按照正向主成分得分越高越好，負向主成分越低越好，建立脂質氧化綜合評價指標，綜合評價指標得分＝正向主成分得分-負向主成分得分＝(-0.688×X1+0.966×X2+0.688×X3)-(1.885×PC2+1.66×PC3+1.453×PC4)/(1.885+1.66+1.453)

根據麥芽的正向和負向主成分得分中位值，粗算麥芽的脂質氧化綜合評價得分，參見圖10，結果顯示低脂質氧化麥芽排序為澳麥Bass＞澳麥Gairdner＞澳麥Scope＞加麥Metcalfe＞加麥Copeland＞甘啤。兩個加麥和甘啤較接近，這與判別分析的結果相一致。

實施例3

選擇A、B、C三個麥芽樣品，測定其11項脂質氧化指標，計算其脂質氧化綜合評價指標得分。用這三個麥芽進行啤酒釀造小試試驗，將得到的啤酒在35℃下放置7天，測定強化啤酒中的T2N含量。對比數據參加表3。

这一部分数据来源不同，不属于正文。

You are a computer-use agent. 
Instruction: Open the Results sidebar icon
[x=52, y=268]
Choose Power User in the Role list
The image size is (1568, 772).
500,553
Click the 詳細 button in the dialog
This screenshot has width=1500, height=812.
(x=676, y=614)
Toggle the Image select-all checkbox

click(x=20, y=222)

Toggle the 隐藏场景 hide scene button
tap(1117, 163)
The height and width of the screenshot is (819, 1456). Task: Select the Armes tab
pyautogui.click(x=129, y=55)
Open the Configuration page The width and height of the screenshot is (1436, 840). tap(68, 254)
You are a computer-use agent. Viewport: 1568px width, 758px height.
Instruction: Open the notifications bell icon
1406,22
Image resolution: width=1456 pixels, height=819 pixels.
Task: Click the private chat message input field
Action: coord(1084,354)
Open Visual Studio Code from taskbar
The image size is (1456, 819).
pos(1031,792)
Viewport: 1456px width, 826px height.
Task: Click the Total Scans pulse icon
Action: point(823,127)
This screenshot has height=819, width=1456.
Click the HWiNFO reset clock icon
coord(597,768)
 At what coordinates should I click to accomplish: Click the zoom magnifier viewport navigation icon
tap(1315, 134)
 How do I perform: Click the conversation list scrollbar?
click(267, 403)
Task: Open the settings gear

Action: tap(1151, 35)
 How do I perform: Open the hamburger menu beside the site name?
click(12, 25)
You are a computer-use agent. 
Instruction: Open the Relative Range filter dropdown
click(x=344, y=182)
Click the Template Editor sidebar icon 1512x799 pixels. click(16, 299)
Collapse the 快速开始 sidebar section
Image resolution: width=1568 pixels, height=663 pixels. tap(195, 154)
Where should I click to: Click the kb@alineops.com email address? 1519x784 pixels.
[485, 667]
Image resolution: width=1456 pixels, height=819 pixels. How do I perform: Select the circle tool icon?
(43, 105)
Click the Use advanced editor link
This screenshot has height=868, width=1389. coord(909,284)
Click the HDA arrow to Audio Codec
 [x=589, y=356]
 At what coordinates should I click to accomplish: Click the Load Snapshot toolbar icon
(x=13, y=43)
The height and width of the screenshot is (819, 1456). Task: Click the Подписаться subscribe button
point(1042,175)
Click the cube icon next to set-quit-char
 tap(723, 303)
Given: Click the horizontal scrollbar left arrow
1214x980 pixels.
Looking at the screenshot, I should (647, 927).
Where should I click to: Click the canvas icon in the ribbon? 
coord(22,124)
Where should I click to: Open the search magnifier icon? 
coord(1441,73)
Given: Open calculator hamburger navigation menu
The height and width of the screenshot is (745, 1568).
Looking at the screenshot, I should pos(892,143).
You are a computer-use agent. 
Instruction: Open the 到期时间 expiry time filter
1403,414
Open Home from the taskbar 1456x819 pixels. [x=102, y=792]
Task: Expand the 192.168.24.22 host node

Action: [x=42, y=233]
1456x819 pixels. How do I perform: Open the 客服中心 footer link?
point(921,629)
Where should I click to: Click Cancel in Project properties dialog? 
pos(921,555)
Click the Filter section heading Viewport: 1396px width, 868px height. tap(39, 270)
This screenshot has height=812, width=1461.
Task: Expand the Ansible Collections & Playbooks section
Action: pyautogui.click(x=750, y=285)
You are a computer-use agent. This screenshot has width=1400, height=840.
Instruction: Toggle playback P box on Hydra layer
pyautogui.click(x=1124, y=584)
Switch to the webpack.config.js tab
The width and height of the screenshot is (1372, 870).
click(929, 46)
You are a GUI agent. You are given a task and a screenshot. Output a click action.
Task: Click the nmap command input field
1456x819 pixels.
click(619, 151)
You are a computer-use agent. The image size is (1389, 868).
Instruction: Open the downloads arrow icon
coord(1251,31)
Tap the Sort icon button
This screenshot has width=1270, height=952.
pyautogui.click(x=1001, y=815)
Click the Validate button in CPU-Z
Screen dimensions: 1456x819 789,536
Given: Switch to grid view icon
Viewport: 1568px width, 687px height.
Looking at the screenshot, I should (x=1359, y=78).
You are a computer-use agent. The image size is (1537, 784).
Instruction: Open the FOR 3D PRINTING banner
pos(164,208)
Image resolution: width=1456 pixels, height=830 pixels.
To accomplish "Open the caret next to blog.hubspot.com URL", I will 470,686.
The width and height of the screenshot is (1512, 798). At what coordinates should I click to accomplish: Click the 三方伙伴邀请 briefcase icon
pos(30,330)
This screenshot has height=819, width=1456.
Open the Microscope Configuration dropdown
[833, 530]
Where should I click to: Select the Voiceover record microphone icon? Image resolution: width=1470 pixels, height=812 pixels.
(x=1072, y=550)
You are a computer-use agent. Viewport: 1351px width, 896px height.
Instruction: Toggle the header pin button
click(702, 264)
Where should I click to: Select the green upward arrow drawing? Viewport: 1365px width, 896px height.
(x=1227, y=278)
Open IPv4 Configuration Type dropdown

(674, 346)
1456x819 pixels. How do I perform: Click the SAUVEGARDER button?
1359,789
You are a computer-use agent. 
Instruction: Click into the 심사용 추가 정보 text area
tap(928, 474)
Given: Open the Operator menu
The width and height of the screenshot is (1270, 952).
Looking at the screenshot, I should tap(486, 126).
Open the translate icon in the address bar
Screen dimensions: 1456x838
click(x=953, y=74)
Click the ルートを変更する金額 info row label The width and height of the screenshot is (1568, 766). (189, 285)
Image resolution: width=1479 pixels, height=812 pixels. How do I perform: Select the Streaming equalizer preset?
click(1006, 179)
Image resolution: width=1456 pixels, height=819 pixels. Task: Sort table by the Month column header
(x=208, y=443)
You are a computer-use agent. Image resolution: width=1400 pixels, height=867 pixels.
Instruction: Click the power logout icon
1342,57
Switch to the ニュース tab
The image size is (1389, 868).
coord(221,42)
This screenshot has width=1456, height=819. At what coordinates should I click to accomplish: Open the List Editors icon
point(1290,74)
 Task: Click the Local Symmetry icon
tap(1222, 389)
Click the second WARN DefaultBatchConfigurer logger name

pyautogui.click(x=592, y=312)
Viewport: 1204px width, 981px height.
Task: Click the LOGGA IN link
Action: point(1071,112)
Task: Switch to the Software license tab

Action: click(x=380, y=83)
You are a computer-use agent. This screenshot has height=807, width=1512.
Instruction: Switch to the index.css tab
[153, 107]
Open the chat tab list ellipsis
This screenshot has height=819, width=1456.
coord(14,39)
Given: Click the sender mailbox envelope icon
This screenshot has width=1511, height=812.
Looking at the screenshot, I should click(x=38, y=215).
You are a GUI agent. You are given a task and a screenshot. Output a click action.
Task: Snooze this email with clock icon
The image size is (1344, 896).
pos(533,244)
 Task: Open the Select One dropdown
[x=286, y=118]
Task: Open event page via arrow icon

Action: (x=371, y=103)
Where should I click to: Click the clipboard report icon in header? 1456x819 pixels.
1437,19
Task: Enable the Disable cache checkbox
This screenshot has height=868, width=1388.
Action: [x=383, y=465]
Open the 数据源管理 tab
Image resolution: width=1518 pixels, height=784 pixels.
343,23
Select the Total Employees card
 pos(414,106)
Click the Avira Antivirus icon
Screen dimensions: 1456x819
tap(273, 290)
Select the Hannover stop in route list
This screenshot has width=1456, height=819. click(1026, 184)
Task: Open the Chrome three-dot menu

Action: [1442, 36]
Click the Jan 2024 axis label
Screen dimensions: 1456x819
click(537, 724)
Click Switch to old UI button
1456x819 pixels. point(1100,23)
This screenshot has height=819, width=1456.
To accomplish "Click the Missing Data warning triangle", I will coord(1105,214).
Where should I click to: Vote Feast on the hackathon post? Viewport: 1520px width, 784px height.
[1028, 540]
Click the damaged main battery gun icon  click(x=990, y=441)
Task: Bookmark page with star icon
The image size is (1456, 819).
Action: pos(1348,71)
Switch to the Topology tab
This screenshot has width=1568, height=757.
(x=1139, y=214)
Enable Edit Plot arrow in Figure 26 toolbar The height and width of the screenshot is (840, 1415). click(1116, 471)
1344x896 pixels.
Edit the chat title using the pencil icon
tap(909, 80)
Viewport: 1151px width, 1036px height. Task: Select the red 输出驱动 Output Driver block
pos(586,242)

表3為三個麥芽樣品通過本發明方法預測的老化程度以及與小試試驗的對比情況

從上表可知，通過本發明方法計算得到的A麥芽LOI值最高，為3.23，高於1，說明麥芽脂質氧化很輕，麥芽新鮮。通過此麥芽進行釀造試驗，得到的啤酒經過強化試驗，檢測強化啤酒中的T2N含量為0.08g/L，低於閾值0.1μg/L，說明啤酒新鮮，沒有紙板味。而C麥芽LOI值最低，為-2.87，說明麥芽脂質氧化很嚴重，麥芽嚴重老化。通過此麥芽進行釀造試驗，得到的啤酒經過強化試驗，檢測強化啤酒中的T2N含量為0.29g/L，高於閾值0.1μg/L，說明啤酒不新鮮，有很強紙板味。B麥芽LOI值介於A麥芽和C麥芽之間。這說明，通過本脂質氧化綜合評價的結果與實際應用的結果一致，說明本脂質氧化綜合評價的有效性強。

實際生產過程中，通過分析麥芽的脂質氧化綜合評價指標得分，評估麥芽脂質氧化程度，然後採取應對措施如合理搭配麥芽配方比例、調整糖化工藝等，來控制麥汁T2N含量，從而保證啤酒的新鮮程度。此方法適用於不同來源的麥芽，可以大大降低產品風險，有效提升啤酒品質。